══ Input material ══

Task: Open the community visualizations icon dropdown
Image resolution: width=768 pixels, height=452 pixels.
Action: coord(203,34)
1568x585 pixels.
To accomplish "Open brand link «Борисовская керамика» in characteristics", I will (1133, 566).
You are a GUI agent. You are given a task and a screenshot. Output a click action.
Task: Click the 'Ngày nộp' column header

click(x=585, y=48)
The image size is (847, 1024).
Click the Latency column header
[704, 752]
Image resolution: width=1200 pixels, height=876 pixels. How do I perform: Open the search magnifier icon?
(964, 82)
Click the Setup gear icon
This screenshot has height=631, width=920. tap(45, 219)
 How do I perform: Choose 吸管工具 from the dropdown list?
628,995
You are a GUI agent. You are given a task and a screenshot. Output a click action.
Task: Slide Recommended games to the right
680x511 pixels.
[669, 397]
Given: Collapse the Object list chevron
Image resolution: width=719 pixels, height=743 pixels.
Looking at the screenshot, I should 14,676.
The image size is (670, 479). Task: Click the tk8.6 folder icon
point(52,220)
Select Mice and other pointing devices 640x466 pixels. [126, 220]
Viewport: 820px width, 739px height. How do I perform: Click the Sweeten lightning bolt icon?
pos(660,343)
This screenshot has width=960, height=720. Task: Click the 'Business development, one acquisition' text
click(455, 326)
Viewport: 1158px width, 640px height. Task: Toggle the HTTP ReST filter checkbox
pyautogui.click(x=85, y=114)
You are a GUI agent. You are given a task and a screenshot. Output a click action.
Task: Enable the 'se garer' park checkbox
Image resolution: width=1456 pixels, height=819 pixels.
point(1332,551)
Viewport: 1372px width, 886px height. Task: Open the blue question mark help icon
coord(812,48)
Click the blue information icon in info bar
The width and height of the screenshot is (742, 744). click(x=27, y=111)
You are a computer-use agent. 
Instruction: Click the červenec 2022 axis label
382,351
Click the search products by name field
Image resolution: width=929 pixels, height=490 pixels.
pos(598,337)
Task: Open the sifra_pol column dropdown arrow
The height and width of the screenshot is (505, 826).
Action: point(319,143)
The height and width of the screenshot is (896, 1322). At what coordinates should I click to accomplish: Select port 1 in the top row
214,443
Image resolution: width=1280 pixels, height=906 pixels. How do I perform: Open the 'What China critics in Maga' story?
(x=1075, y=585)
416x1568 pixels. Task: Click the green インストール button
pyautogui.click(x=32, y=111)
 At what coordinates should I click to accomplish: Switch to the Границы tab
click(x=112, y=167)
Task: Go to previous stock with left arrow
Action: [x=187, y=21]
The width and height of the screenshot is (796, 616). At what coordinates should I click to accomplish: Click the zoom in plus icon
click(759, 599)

═══

#### Task statement:
Rewrite the entire listing with every "column header" renamed to "column heading" and nothing else altered.

#### Task answer:
Task: Open the community visualizations icon dropdown
Image resolution: width=768 pixels, height=452 pixels.
Action: coord(203,34)
1568x585 pixels.
To accomplish "Open brand link «Борисовская керамика» in characteristics", I will (1133, 566).
You are a GUI agent. You are given a task and a screenshot. Output a click action.
Task: Click the 'Ngày nộp' column heading

click(x=585, y=48)
The image size is (847, 1024).
Click the Latency column heading
[704, 752]
Image resolution: width=1200 pixels, height=876 pixels. How do I perform: Open the search magnifier icon?
(964, 82)
Click the Setup gear icon
This screenshot has height=631, width=920. tap(45, 219)
 How do I perform: Choose 吸管工具 from the dropdown list?
628,995
You are a GUI agent. You are given a task and a screenshot. Output a click action.
Task: Slide Recommended games to the right
680x511 pixels.
[669, 397]
Given: Collapse the Object list chevron
Image resolution: width=719 pixels, height=743 pixels.
Looking at the screenshot, I should 14,676.
The image size is (670, 479). Task: Click the tk8.6 folder icon
point(52,220)
Select Mice and other pointing devices 640x466 pixels. [126, 220]
Viewport: 820px width, 739px height. How do I perform: Click the Sweeten lightning bolt icon?
pos(660,343)
This screenshot has width=960, height=720. Task: Click the 'Business development, one acquisition' text
click(455, 326)
Viewport: 1158px width, 640px height. Task: Toggle the HTTP ReST filter checkbox
pyautogui.click(x=85, y=114)
You are a GUI agent. You are given a task and a screenshot. Output a click action.
Task: Enable the 'se garer' park checkbox
Image resolution: width=1456 pixels, height=819 pixels.
point(1332,551)
Viewport: 1372px width, 886px height. Task: Open the blue question mark help icon
coord(812,48)
Click the blue information icon in info bar
The width and height of the screenshot is (742, 744). click(x=27, y=111)
You are a computer-use agent. 
Instruction: Click the červenec 2022 axis label
382,351
Click the search products by name field
Image resolution: width=929 pixels, height=490 pixels.
pos(598,337)
Task: Open the sifra_pol column dropdown arrow
The height and width of the screenshot is (505, 826).
Action: point(319,143)
The height and width of the screenshot is (896, 1322). At what coordinates should I click to accomplish: Select port 1 in the top row
214,443
Image resolution: width=1280 pixels, height=906 pixels. How do I perform: Open the 'What China critics in Maga' story?
(x=1075, y=585)
416x1568 pixels. Task: Click the green インストール button
pyautogui.click(x=32, y=111)
 At what coordinates should I click to accomplish: Switch to the Границы tab
click(x=112, y=167)
Task: Go to previous stock with left arrow
Action: [x=187, y=21]
The width and height of the screenshot is (796, 616). At what coordinates should I click to accomplish: Click the zoom in plus icon
click(759, 599)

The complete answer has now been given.